» **INPUT DATA**:
= Beginning of Section =
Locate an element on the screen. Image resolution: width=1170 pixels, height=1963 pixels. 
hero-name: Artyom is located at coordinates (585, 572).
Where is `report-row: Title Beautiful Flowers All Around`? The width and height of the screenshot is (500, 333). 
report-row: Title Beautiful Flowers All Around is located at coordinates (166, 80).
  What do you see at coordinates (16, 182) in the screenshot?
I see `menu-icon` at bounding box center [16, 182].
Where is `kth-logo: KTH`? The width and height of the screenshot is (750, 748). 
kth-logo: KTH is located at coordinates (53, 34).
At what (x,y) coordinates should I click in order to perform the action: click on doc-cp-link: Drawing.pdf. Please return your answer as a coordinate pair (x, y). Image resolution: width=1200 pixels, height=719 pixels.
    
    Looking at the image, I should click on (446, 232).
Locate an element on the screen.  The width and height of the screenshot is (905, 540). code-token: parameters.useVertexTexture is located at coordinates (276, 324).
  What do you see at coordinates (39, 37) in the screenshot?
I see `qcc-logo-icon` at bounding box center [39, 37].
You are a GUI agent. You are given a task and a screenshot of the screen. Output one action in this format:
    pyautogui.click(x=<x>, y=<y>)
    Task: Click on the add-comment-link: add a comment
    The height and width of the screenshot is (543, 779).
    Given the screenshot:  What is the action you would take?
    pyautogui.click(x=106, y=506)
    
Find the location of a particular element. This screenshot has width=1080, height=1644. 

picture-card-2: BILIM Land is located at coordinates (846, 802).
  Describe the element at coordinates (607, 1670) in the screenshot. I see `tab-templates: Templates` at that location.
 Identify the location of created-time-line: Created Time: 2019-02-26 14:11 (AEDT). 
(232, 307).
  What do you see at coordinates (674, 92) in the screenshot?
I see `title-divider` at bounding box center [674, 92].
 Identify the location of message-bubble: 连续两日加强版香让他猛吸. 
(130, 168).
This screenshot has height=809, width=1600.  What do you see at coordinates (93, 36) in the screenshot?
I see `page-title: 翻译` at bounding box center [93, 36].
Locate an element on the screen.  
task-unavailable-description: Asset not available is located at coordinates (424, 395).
= End of Section =
» **YOUR OBJECTIVE**:
Pick out each line of the records above that contains the string "logo", and reproduce those lines in full.

» **EXERCISE RESULT**:
Where is `kth-logo: KTH`? The width and height of the screenshot is (750, 748). 
kth-logo: KTH is located at coordinates (53, 34).
I see `qcc-logo-icon` at bounding box center [39, 37].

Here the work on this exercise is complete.